The slow death of Zimbabwe

The people of the country once known as the bread basket of central Africa are now starving as their nation sinks into poverty. According to the Catholic News Service, more people are dying from starvation and disease in Zimbabwe under President Robert Mugabe than are killed in the war in Iraq or the conflict in Darfur. The article reports that the mortality rate in Zimbabwe is a thousand per week higher than the Darfur region of western Sudan.

Jimmy Moyana reports for the Institute for War and Peace that people are now eating pet food as a meat substitute:
Beef and pork now cost between 4,000 and 6,000 Zimbabwean dollars (16 to 24 US dollars) a kilogram in the supermarkets. A family of six which would have consumed 12 kilos of meat a month in the days before Zimbabwe's economic implosion began would now need to spend 72,000 Zimbabwean dollars (288 US dollars).

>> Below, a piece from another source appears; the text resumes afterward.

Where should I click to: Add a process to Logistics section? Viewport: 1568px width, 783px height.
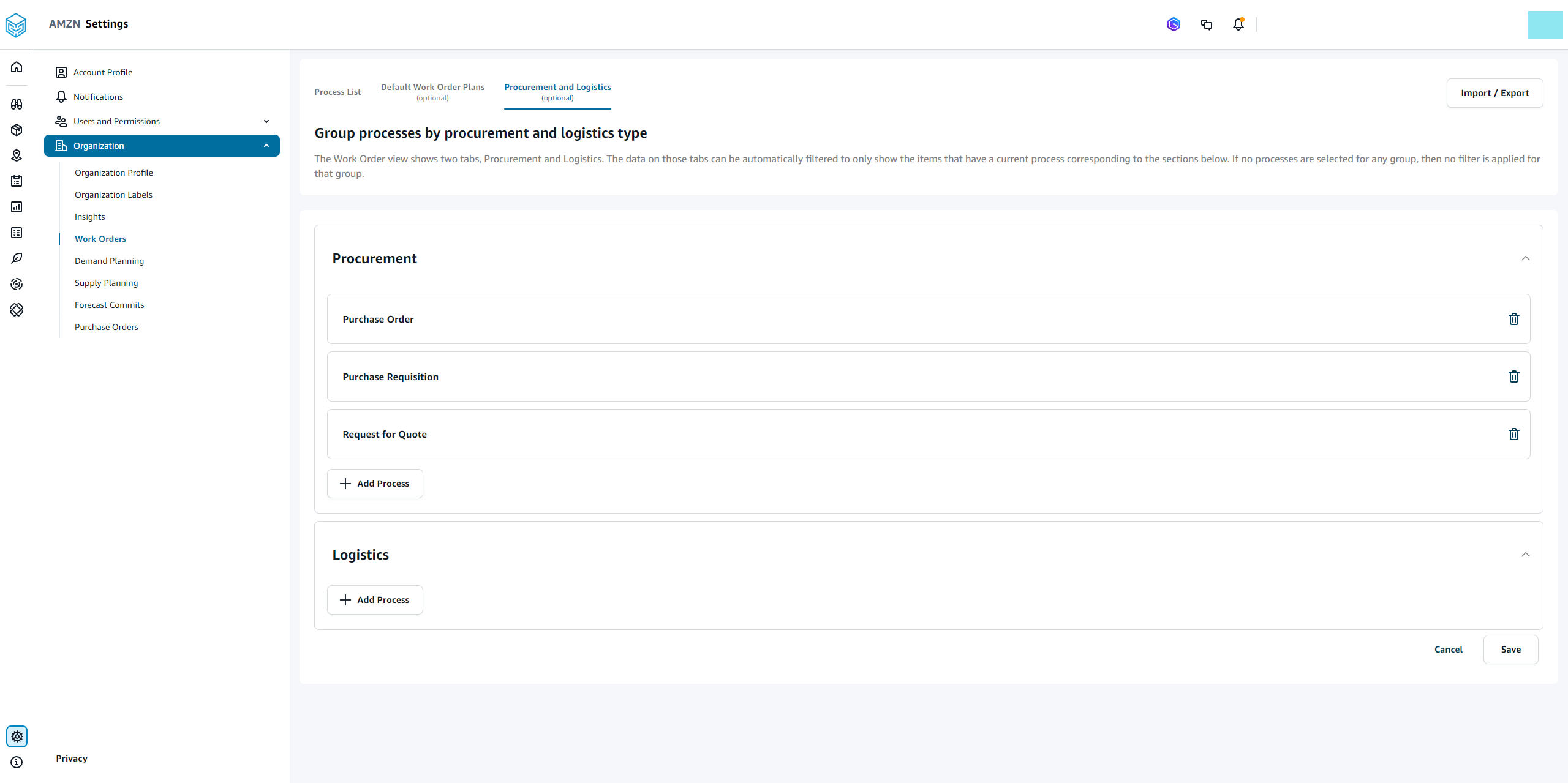pyautogui.click(x=376, y=599)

Eighty per cent of the population is unemployed and the majority of people in work earn less than 20,000 Zimbabwean dollars a month.

People buy pet food even though the packaging clearly states that it is not for human consumption. A 500-gram packet of branded pet food costs around 1,250 Zimbabwean dollars - five US dollars - and a kilo of "meat sawdust" which contains meat gristle and bone and is sold as dog meat by abattoirs costs 1,200 Zimbabwean dollars.

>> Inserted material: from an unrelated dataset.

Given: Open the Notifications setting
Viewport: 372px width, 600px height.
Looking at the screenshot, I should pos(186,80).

Those who cannot afford pet food have to be content with flavouring boiled rape leaves with animal fat cut from beef or pork.

Dignity is a luxury few can afford these days in a country which until seven years ago was the breadbasket of southern Africa. At Colcom Foods in Harare's Willowvale area, there are long queues at the department where pet food is sold.
Meanwhile, the BBC reports the country suffers from an unemployment rate of 80% and is burdened with the world’s highest rate of inflation – more than 1,000%. The International Monetary Fund is reviewing its options with the African country’s debt of to the IMF of $125 million. According to the article, government borrowing has forced the central bank to print more money to prop up the economy.
The government of Robert Mugabe has held power since 1980.